**OPGAVEN**
1. Kun je uit het tekstfragment over de Mini-productie in Born woordelijk citeren wat er staat van "Goede arbeidsvoorwaarden en" tot en met "en Porsche overigens."?
2. Kloppen deze uitspraken volgens het tekstfragment over BMW en NedCar? Antwoord per uitspraak met ja of nee en citeer letterlijk de woorden uit de tekst die de doorslag geven.
(a) De nieuwe Mini wordt vanaf de tweede helft van 2014 in Born geproduceerd.
(b) Jonge professionals in Duitsland werken liever bij Google dan bij BMW.
(c) De fabriek in Limburg wordt een nevenvestiging van de Duitse BMW-fabriek.

**TEKSTFRAGMENT**
.....

In Born rollen straks Mini’s van de lopende band. Na het ombouwen van de productielijnen, wordt er vanaf de tweede helft van 2014 de nieuwe Mini geproduceerd. De fabriek in Limburg wordt daarmee een nevenvestiging van de Britse Mini-fabriek.

NedCar was al een tijdje in onderhandeling met BMW, maar de mededeling van Mitsubishi dat het de fabriek ging verkopen, zette de komst van BMW naar Born op losse schroeven. Volgens NedCar-directeur Joost Govaarts stortte de wereld op 6 februari van dit jaar in. BMW had opeens grote vraagtekens: wat moeten we nog met NedCar. Die vraag is er inmiddels niet meer, mede dankzij doortastend optreden van VDL-directeur Wim van der Leegte. BMW’s Mini komt dus gewoon naar Limburg. 
BMW is aan een machtige reeks bezig. De auto’s gaan onder meer in Azië als warme broodjes over de toonbank, en dat levert spectaculaire verkoopcijfers op. Een van de successen van dit moment? Juist ja, de Mini. Hoe de Beierse fabrikant met vallen en opstaan zo groot werd.

Favoriete werkgever

Als je wint maak je vrienden. Dat geldt zeker voor BMW. En de autobouwer treft ze niet alleen in Limburg. In eigen land is de Bayerische Motoren Werke bijvoorbeeld vorige week nog uitgeroepen tot favoriete werkgever onder jonge professionals. Liever BMW dan Audi, Google, Siemens, Bosch, Porsche, Apple, Deutsche Bank, Bayer, Adidas en alle anderen. Eerder dit jaar werd bekend dat het ook in het Nederlands zakenleven een van de grote favoriete automerken is.

Goede arbeidsvoorwaarden en producten

Waarom het bedrijf zo populair is onder jongeren? Een cruciale factor zijn de aantrekkelijke arbeidsvoorwaarden waar het om bekend staat. Zeker in crisistijd een prettige bijkomstigheid. Maar BMW wordt ook gewaardeerd vanwege de innovatieve en aantrekkelijke producten. Net als Audi en Porsche overigens.

.....

**AANGELEVERD MATERIAAL**
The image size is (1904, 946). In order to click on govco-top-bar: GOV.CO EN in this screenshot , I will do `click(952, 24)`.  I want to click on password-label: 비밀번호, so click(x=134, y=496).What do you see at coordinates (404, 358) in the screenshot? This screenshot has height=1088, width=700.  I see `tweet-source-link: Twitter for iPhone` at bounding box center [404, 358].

.....

**UITWERKINGEN PER OPGAVE**
1.
Goede arbeidsvoorwaarden en producten

Waarom het bedrijf zo populair is onder jongeren? Een cruciale factor zijn de aantrekkelijke arbeidsvoorwaarden waar het om bekend staat. Zeker in crisistijd een prettige bijkomstigheid. Maar BMW wordt ook gewaardeerd vanwege de innovatieve en aantrekkelijke producten. Net als Audi en Porsche overigens.

2.
(a) Ja: "wordt er vanaf de tweede helft van 2014 de nieuwe Mini geproduceerd"
(b) Nee: "Liever BMW dan Audi, Google, Siemens, Bosch, Porsche, Apple, Deutsche Bank, Bayer, Adidas en alle anderen."
(c) Nee: "De fabriek in Limburg wordt daarmee een nevenvestiging van de Britse Mini-fabriek."